Jakarta, CNBC Indonesia – Tidak ada gunanya memiliki harta yang banyak jika masyarakat di sekitarnya masih terjerat dalam kemiskinan dan kesengsaraan. Atas dasar ini, raja dan orang terkaya Indonesia, Sultan Hamengkubuwana IX, membagi-bagikan uang kepada rakyat selama 4 bulan.
Kisah ini terjadi pada tahun 1947 di Yogyakarta ketika Belanda ingin kembali menjajah Indonesia, dalam periode Agresi Militer. Saat itu, pertempuran menyebabkan banyak rakyat menderita. Mereka semakin miskin dan sering kehilangan tempat tinggal.
Pegawai negeri juga mengalami nasib yang sama. Sejak kedatangan Belanda, mereka tidak dapat bekerja dan menerima gaji, sehingga keluarga di rumah kesulitan untuk makan. Dalam situasi seperti itu, rakyat berada di antara dua pilihan: tetap setia pada Indonesia meski menderita atau beralih ke pihak Belanda untuk hidup lebih baik.
Kondisi tersebut mendorong Sri Sultan untuk memberikan bantuan. Apalagi, dia sebelumnya telah mendorong semua orang untuk memberikan bantuan saat masa sulit.
Sebagai hasilnya, Sultan Hamengkubuwana IX segera membuka peti harta keraton dan membagikan uang kepada rakyat yang membutuhkan. Uang gulden Belanda dibagikan kepada warga di luar keraton dengan bantuan dari sekretaris pribadi dan pejabat lainnya.

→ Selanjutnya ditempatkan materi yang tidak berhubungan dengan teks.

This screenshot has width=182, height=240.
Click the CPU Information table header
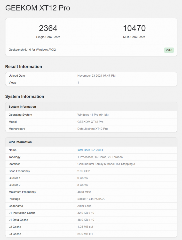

Dalam wawancara dengan penulis “Takhta untuk Rakyat: Celah-Celah Kehidupan Sultan Hamengku Buwono IX” (1982), dia mengatakan tidak tahu berapa jumlah uang yang dibagikan.
Sultan membagikan uang tidak hanya kepada perseorangan, tetapi juga kepada lembaga. Tentara dan unit Palang Merah Indonesia (PMI) menerima dana hibah dari kas pribadi Sultan yang semuanya digunakan untuk mengusir tentara Belanda.
Meskipun Sultan tidak mengetahui nominal pembagian uang, Wakil Presiden Mohammad Hatta ingat jumlahnya, sekitar 5 juta gulden. Jumlah tersebut setara dengan sekitar Rp20 miliar pada saat ini. Ketika Sultan membagikan uang, Hatta bertanya apakah negara perlu mengganti semua harta Sultan.
Namun, Sultan tidak menjawab dan menunjukkan sikap keikhlasan dalam membantu sesama. Dia tercatat telah membagikan uang setiap hari kepada masyarakat Yogyakarta dan pegawai di Kesultanan selama 3-4 bulan.
Menurut Sultan Yogyakarta, uang lima juta gulden hanya sedikit dari hartanya. Dia dikenal sebagai salah satu orang terkaya di Indonesia yang mendapatkan harta dari warisan dan sistem feodalisme kerajaan. Sebelumnya, dia juga menyumbang 6,5 juta gulden kepada pemerintah sebagai modal awal pembentukan Indonesia, yang setara dengan Rp32 miliar saat ini.